■ **Exercise instructions**: Rewrite the entries below with every "height" changed to "vertical size" and everything else left as is. Leave the pictures out.

■ **Records for processing**:
>>>>>

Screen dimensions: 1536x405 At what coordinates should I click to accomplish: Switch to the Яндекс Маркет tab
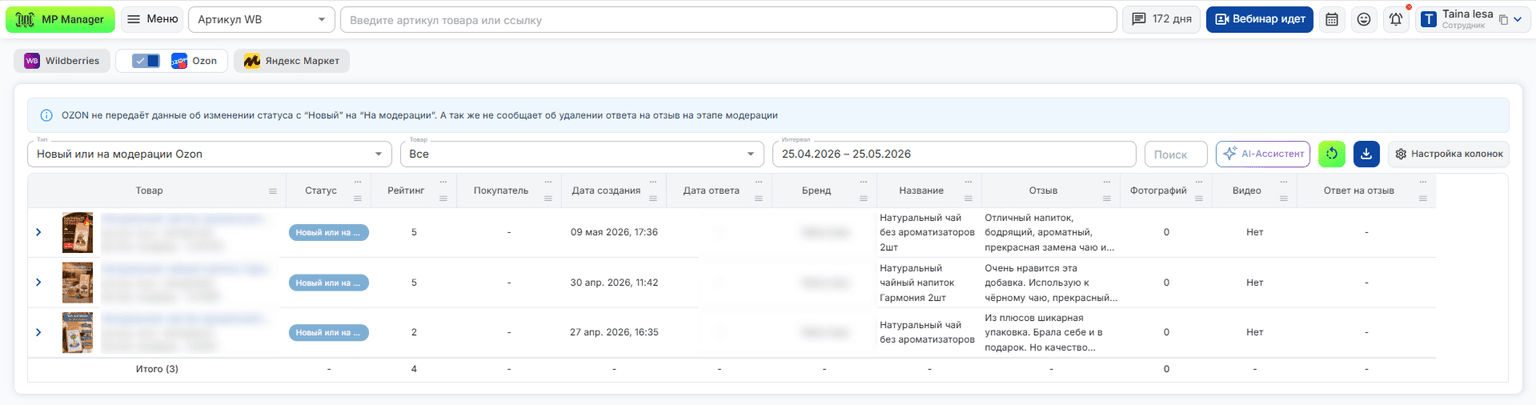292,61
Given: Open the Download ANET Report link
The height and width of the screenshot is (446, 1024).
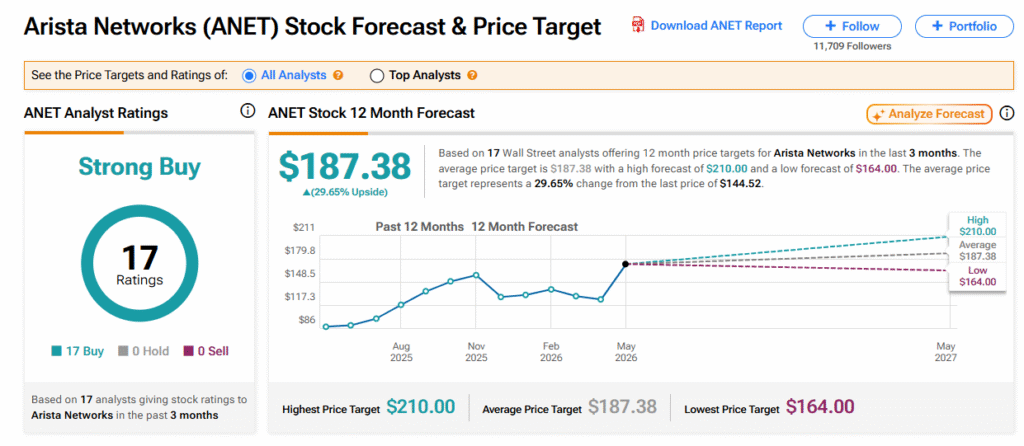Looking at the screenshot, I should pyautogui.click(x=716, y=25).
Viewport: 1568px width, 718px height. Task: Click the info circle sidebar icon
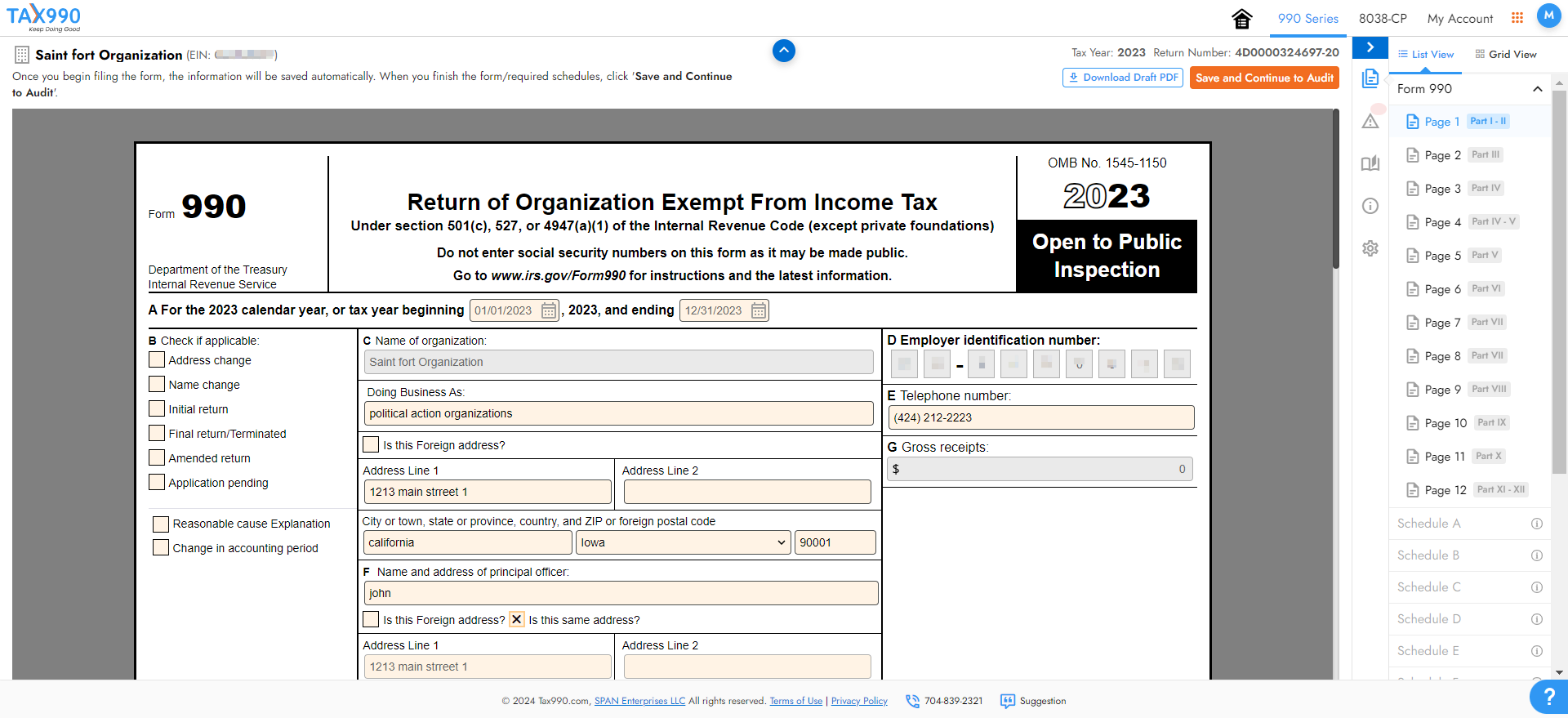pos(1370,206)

<<<<<

■ **Task result**:
Screen dimensions: 1536x405 At what coordinates should I click to accomplish: Switch to the Яндекс Маркет tab
292,61
Given: Open the Download ANET Report link
The vertical size and width of the screenshot is (446, 1024).
Looking at the screenshot, I should pyautogui.click(x=716, y=25).
Viewport: 1568px width, 718px vertical size. Task: Click the info circle sidebar icon
pos(1370,206)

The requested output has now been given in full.